Stored items
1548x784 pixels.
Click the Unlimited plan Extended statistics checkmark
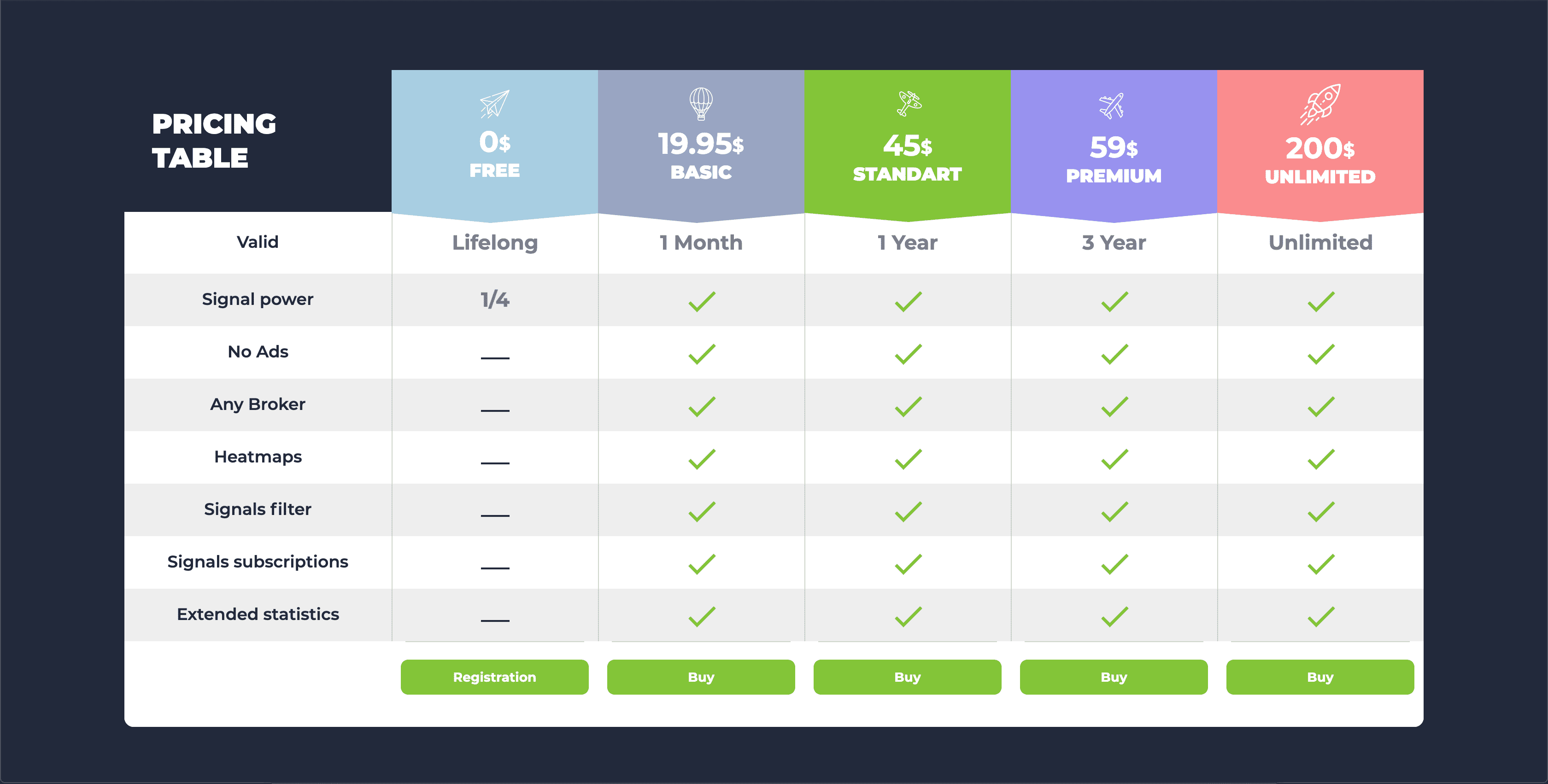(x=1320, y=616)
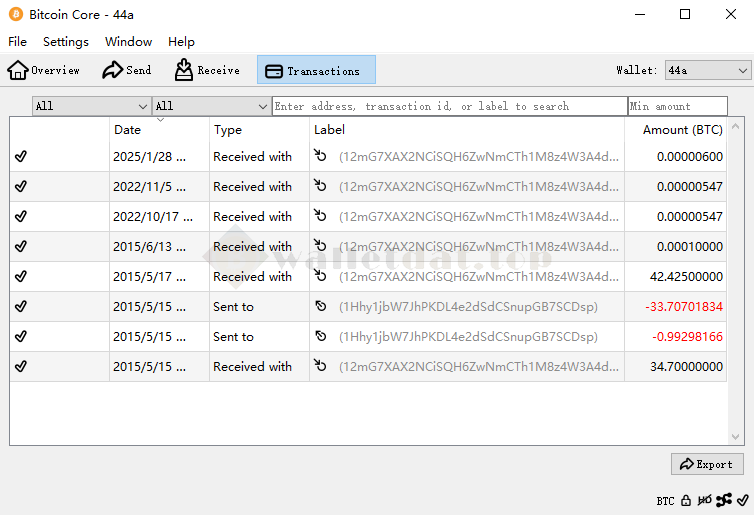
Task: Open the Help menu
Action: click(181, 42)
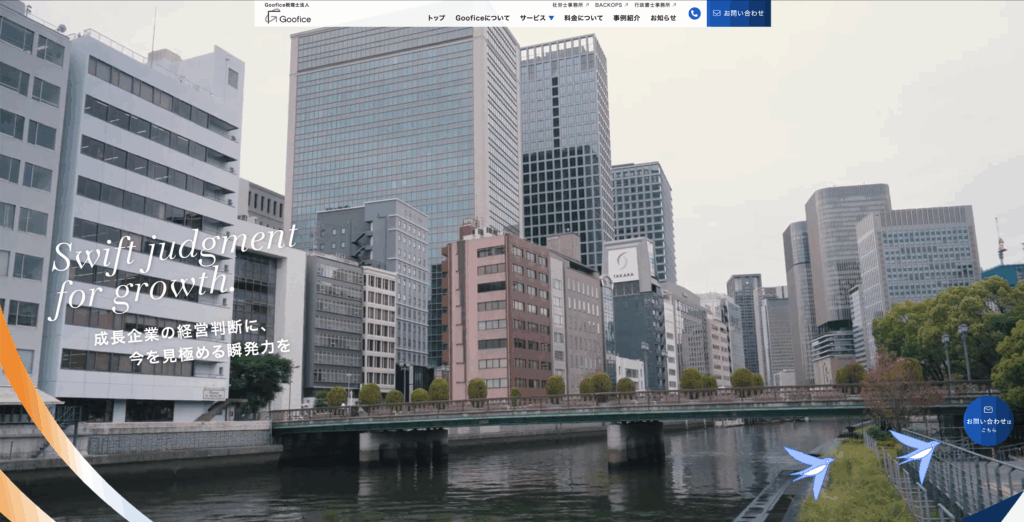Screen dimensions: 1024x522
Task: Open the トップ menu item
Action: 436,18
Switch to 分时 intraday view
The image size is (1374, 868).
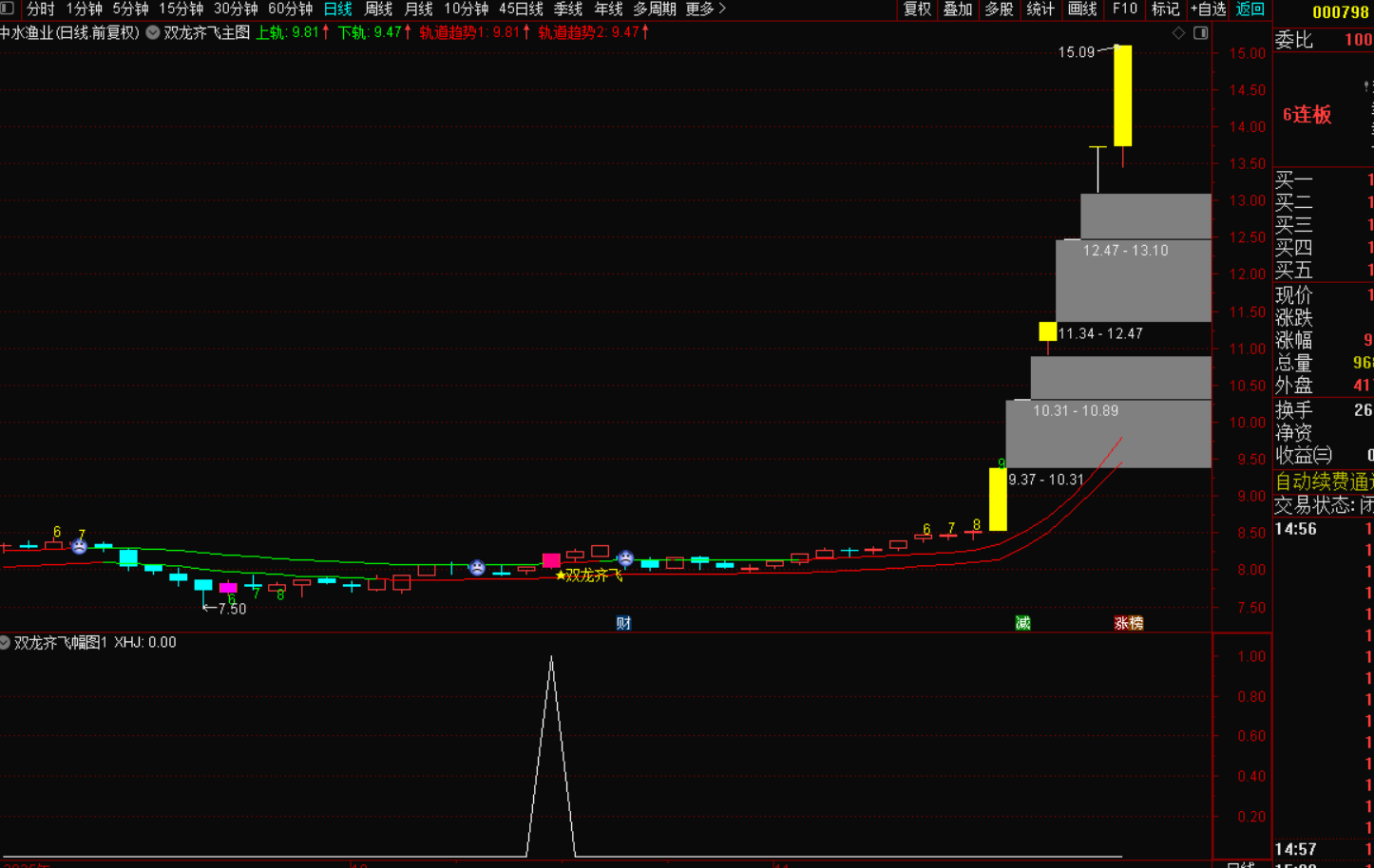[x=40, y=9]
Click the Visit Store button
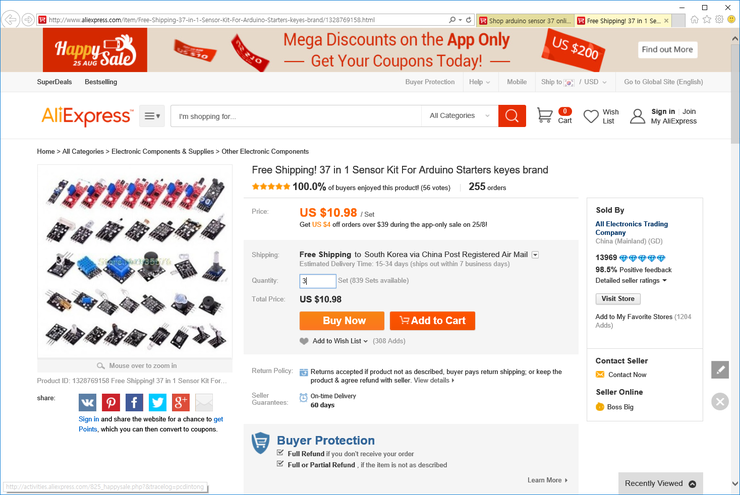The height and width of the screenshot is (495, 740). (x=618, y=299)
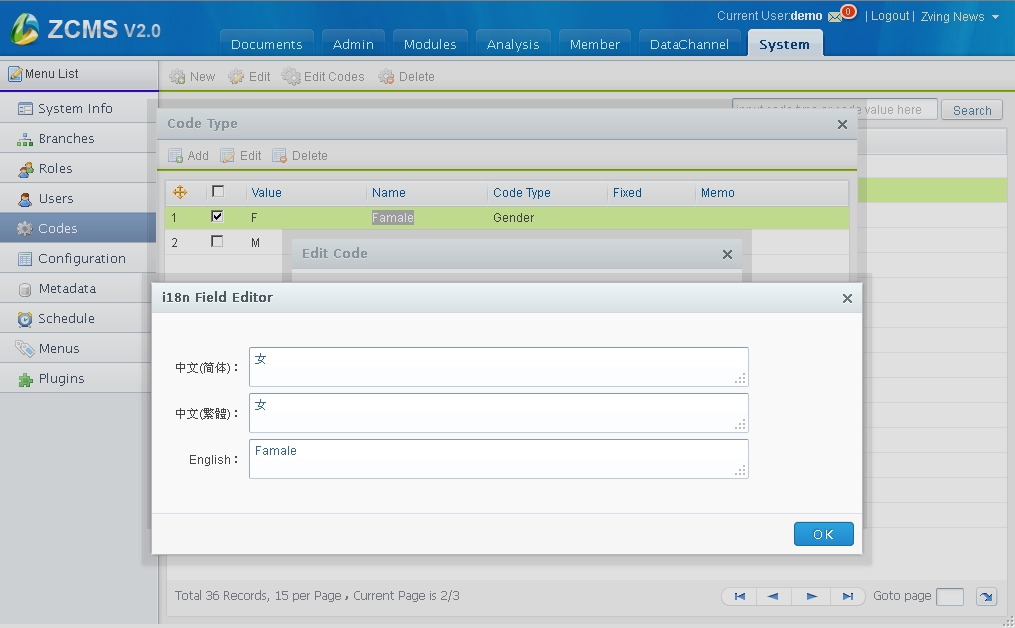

What is being asked
Set the records down again exactly, and omit any picture in them.

Answer section
1548x784 pixels.
Click the Unlimited plan Extended statistics checkmark
(x=1320, y=616)
Task: Open the Help menu
Action: click(181, 42)
Screen dimensions: 1024x522
Task: Open the トップ menu item
Action: 436,18
Switch to 分时 intraday view
The image size is (1374, 868).
[x=40, y=9]
Click the Visit Store button
The height and width of the screenshot is (495, 740). (x=618, y=299)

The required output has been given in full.